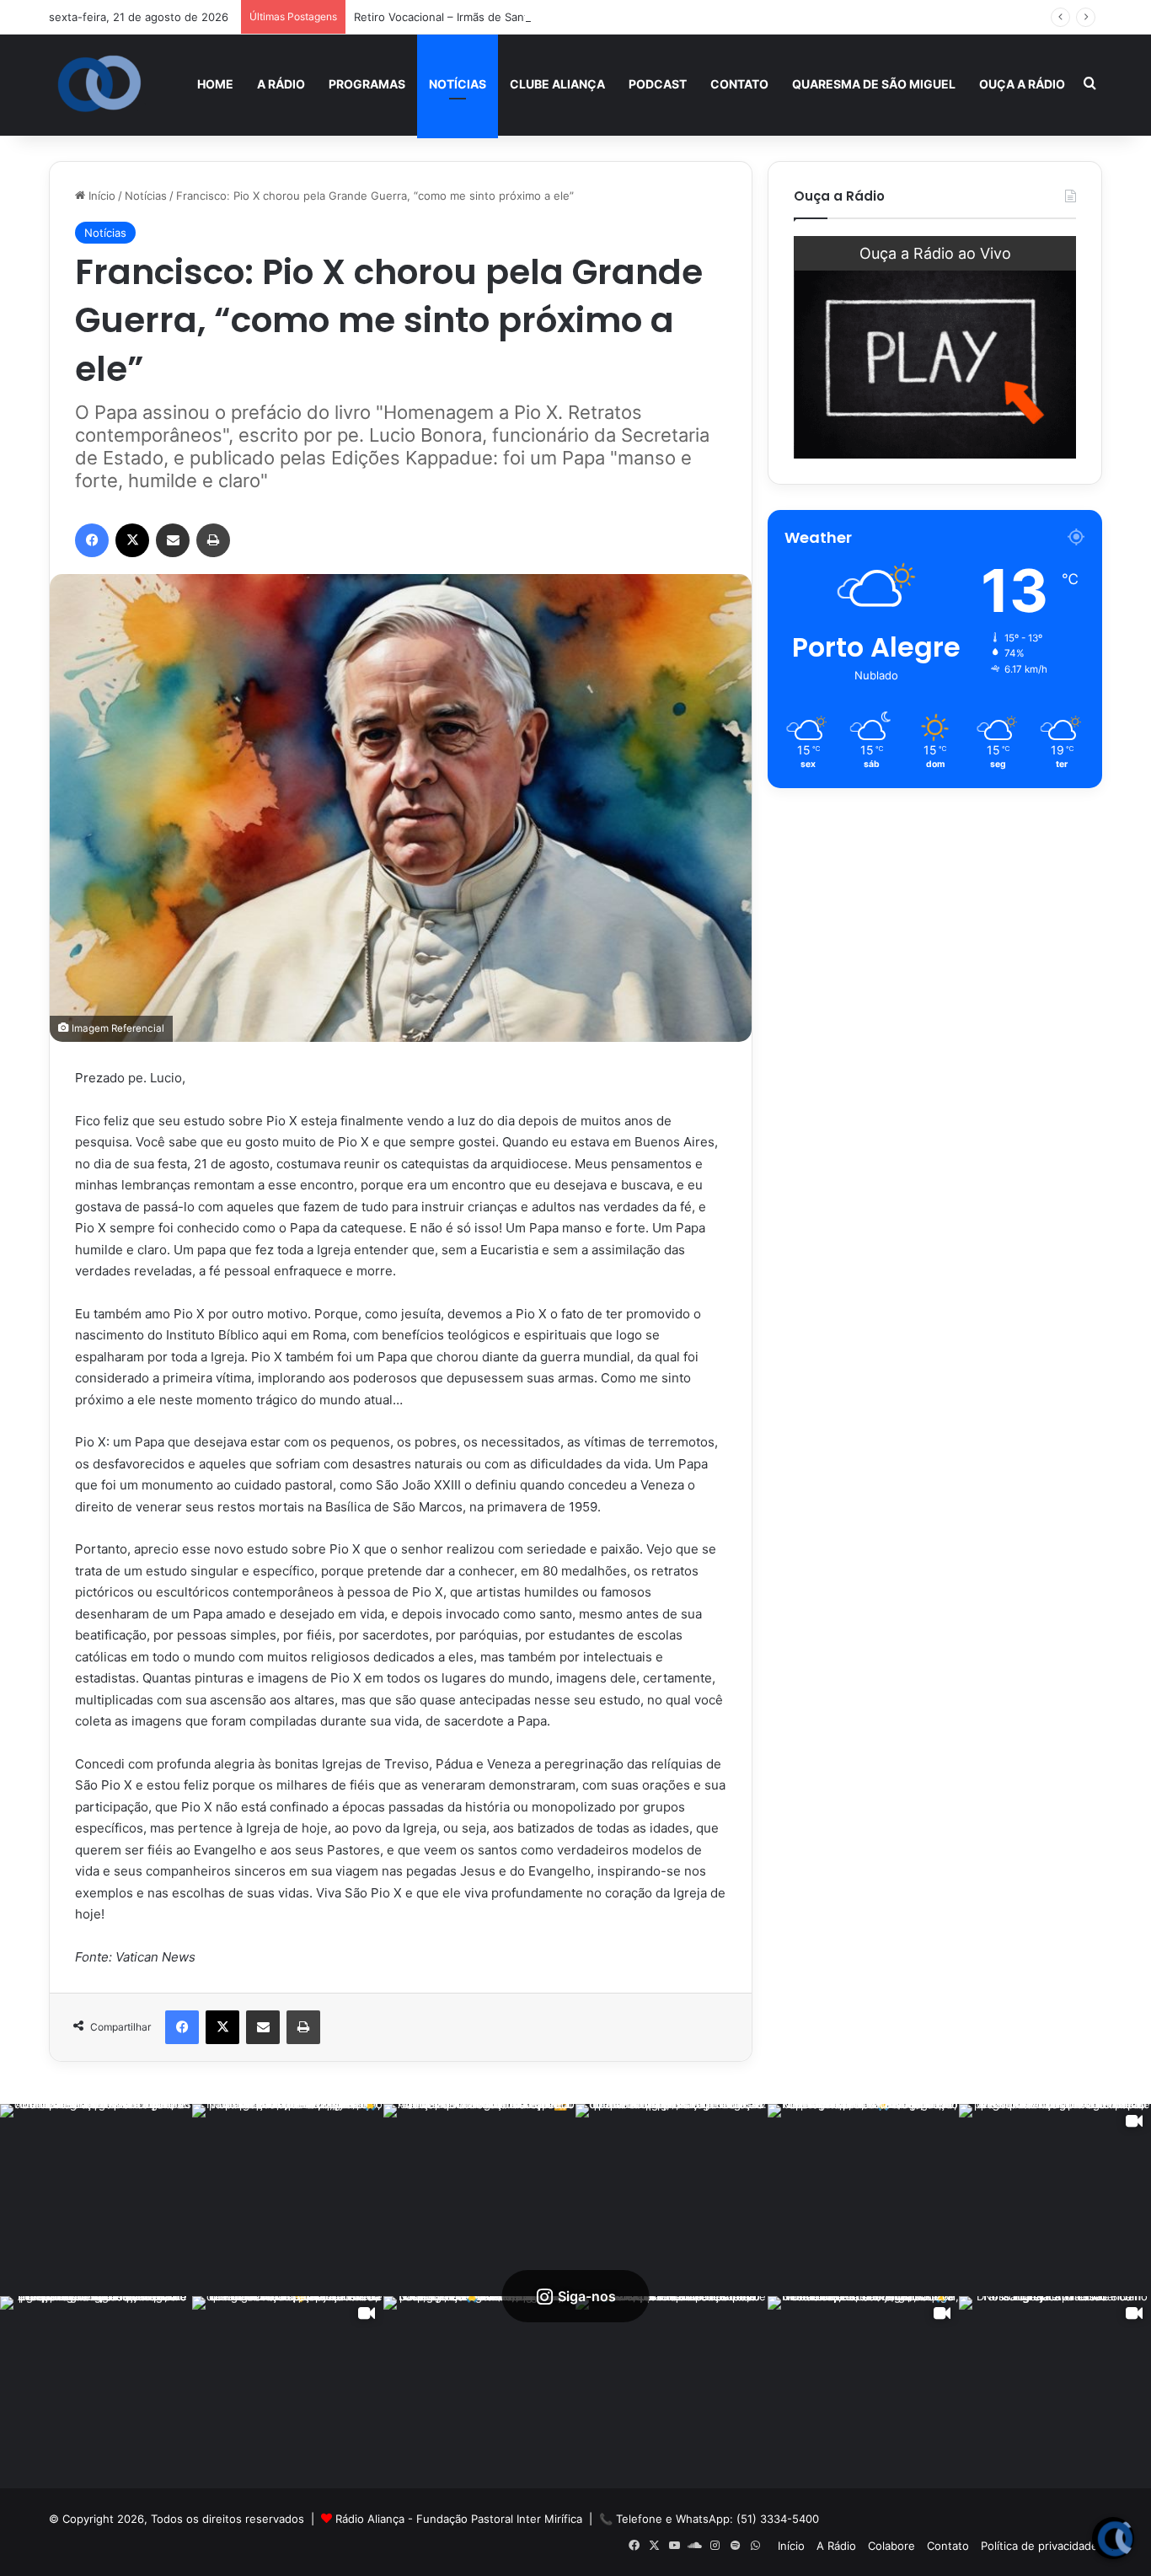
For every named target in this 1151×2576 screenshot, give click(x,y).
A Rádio (281, 84)
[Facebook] (92, 540)
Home (215, 84)
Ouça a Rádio (1022, 84)
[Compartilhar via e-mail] (173, 540)
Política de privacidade (1039, 2545)
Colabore (891, 2545)
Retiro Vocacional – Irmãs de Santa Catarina (467, 17)
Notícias (457, 84)
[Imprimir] (213, 540)
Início (100, 195)
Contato (739, 84)
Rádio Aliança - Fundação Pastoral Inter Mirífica (458, 2518)
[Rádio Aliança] (99, 84)
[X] (132, 540)
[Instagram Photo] (96, 2200)
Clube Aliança (557, 84)
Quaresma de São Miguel (874, 84)
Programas (367, 84)
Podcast (658, 84)
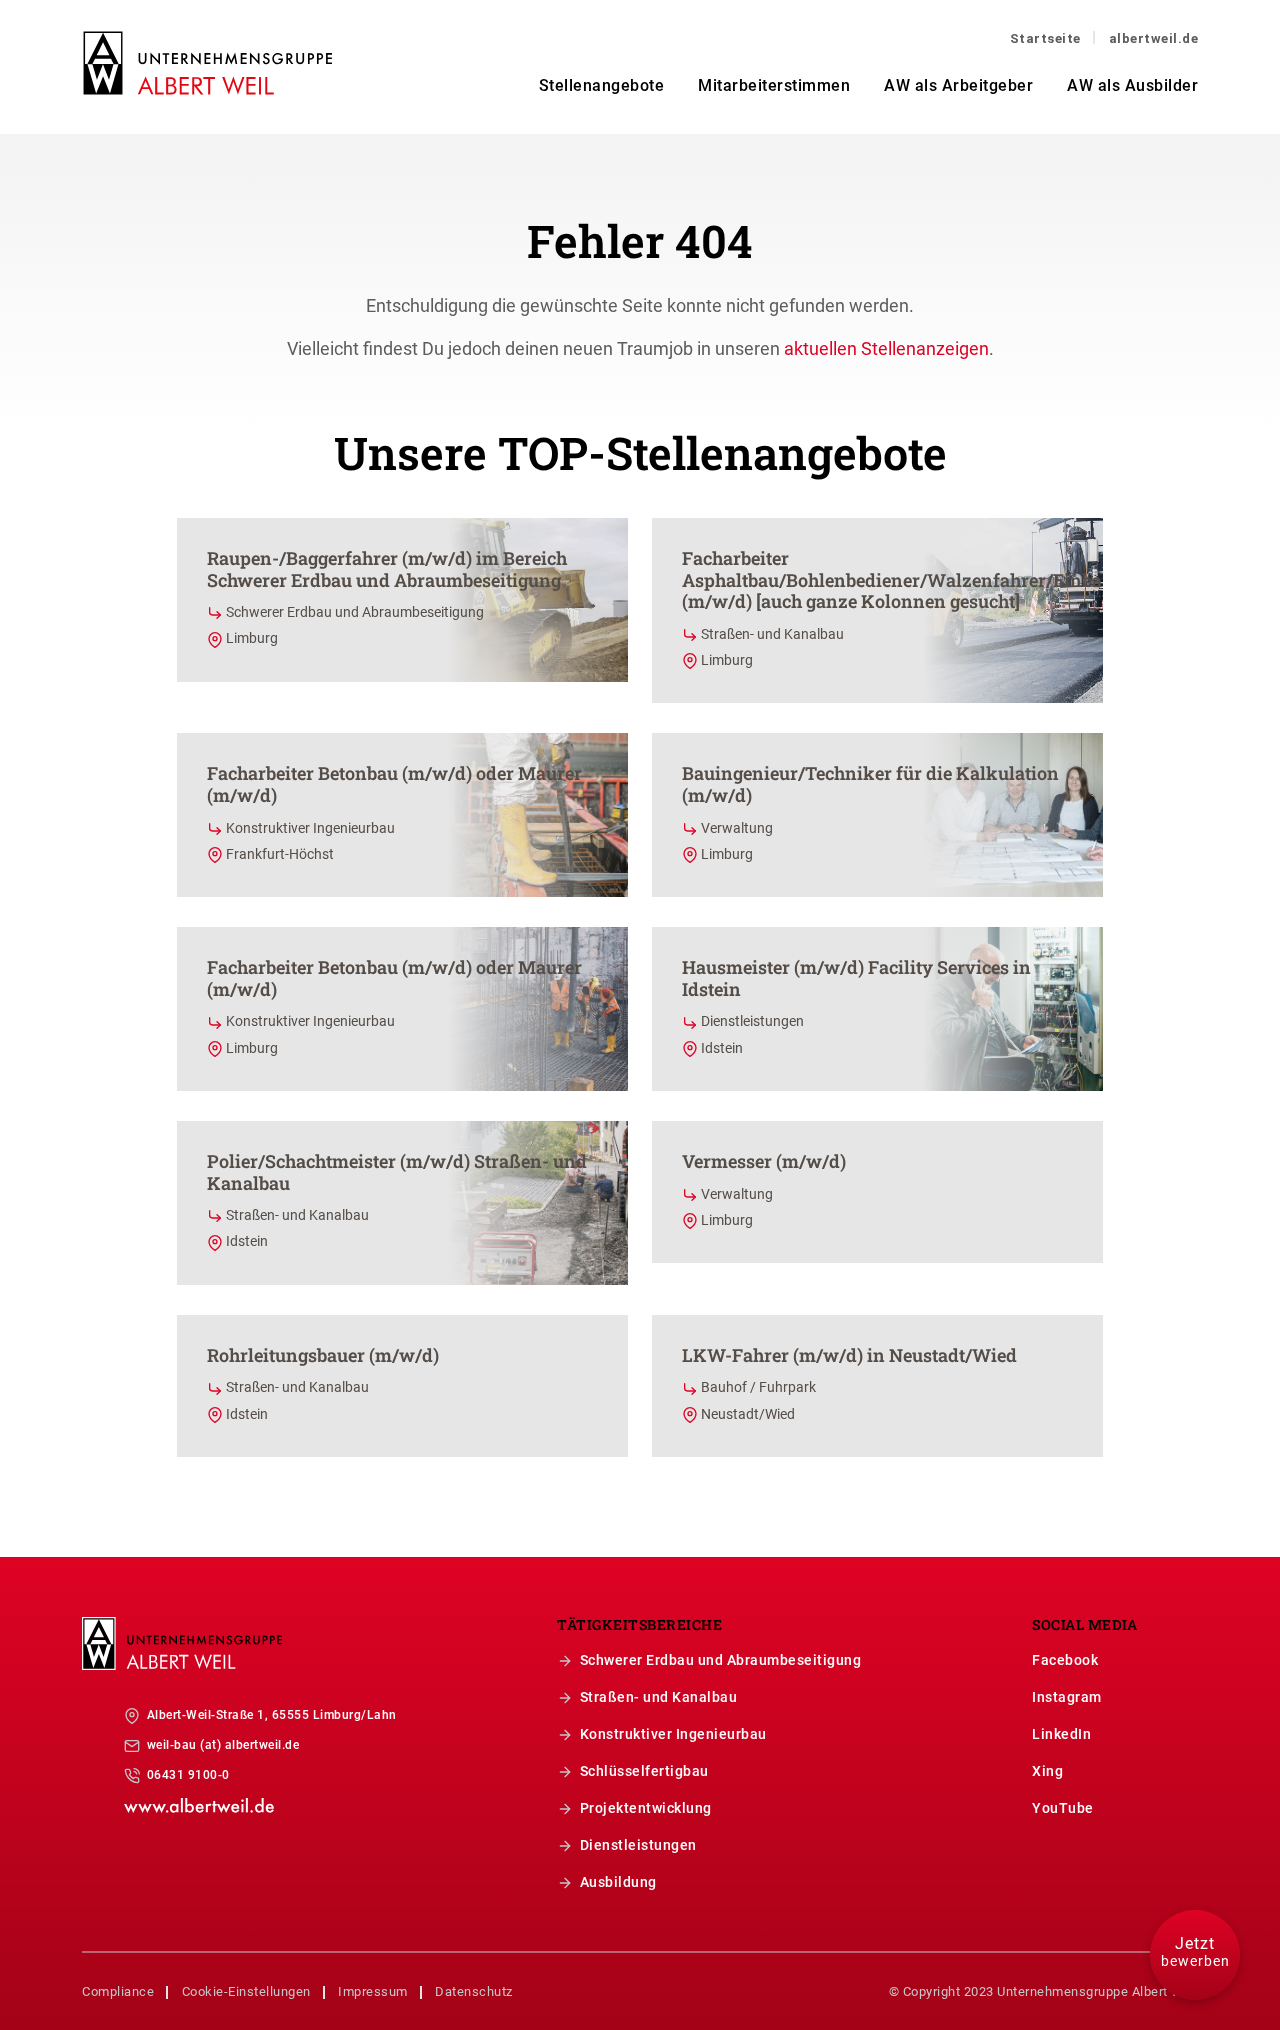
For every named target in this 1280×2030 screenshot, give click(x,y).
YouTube (1063, 1808)
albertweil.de (1154, 38)
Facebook (1065, 1660)
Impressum (373, 1991)
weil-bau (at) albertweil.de (223, 1745)
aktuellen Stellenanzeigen (886, 348)
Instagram (1067, 1697)
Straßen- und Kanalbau (659, 1697)
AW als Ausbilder (1132, 85)
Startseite (1045, 38)
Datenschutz (474, 1991)
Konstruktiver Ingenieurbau (673, 1734)
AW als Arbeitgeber (958, 85)
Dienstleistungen (638, 1845)
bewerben (1195, 1951)
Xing (1047, 1771)
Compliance (118, 1991)
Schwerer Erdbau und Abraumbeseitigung (721, 1660)
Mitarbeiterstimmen (774, 85)
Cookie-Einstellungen (246, 1991)
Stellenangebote (602, 85)
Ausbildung (618, 1882)
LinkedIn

--------

Task statement:
Print the records verbatim, without pictures.

Answer for the task:
For every named target in this 1151×2576 screenshot, give click(x,y).
A Rádio (281, 84)
[Facebook] (92, 540)
Home (215, 84)
Ouça a Rádio (1022, 84)
[Compartilhar via e-mail] (173, 540)
Política de privacidade (1039, 2545)
Colabore (891, 2545)
Retiro Vocacional – Irmãs de Santa Catarina (467, 17)
Notícias (457, 84)
[Imprimir] (213, 540)
Início (100, 195)
Contato (739, 84)
Rádio Aliança - Fundação Pastoral Inter Mirífica (458, 2518)
[Rádio Aliança] (99, 84)
[X] (132, 540)
[Instagram Photo] (96, 2200)
Clube Aliança (557, 84)
Quaresma de São Miguel (874, 84)
Programas (367, 84)
Podcast (658, 84)
For every named target in this 1280×2030 screenshot, give click(x,y).
YouTube (1063, 1808)
albertweil.de (1154, 38)
Facebook (1065, 1660)
Impressum (373, 1991)
weil-bau (at) albertweil.de (223, 1745)
aktuellen Stellenanzeigen (886, 348)
Instagram (1067, 1697)
Straßen- und Kanalbau (659, 1697)
AW als Ausbilder (1132, 85)
Startseite (1045, 38)
Datenschutz (474, 1991)
Konstruktiver Ingenieurbau (673, 1734)
AW als Arbeitgeber (958, 85)
Dienstleistungen (638, 1845)
bewerben (1195, 1951)
Xing (1047, 1771)
Compliance (118, 1991)
Schwerer Erdbau und Abraumbeseitigung (721, 1660)
Mitarbeiterstimmen (774, 85)
Cookie-Einstellungen (246, 1991)
Stellenangebote (602, 85)
Ausbildung (618, 1882)
LinkedIn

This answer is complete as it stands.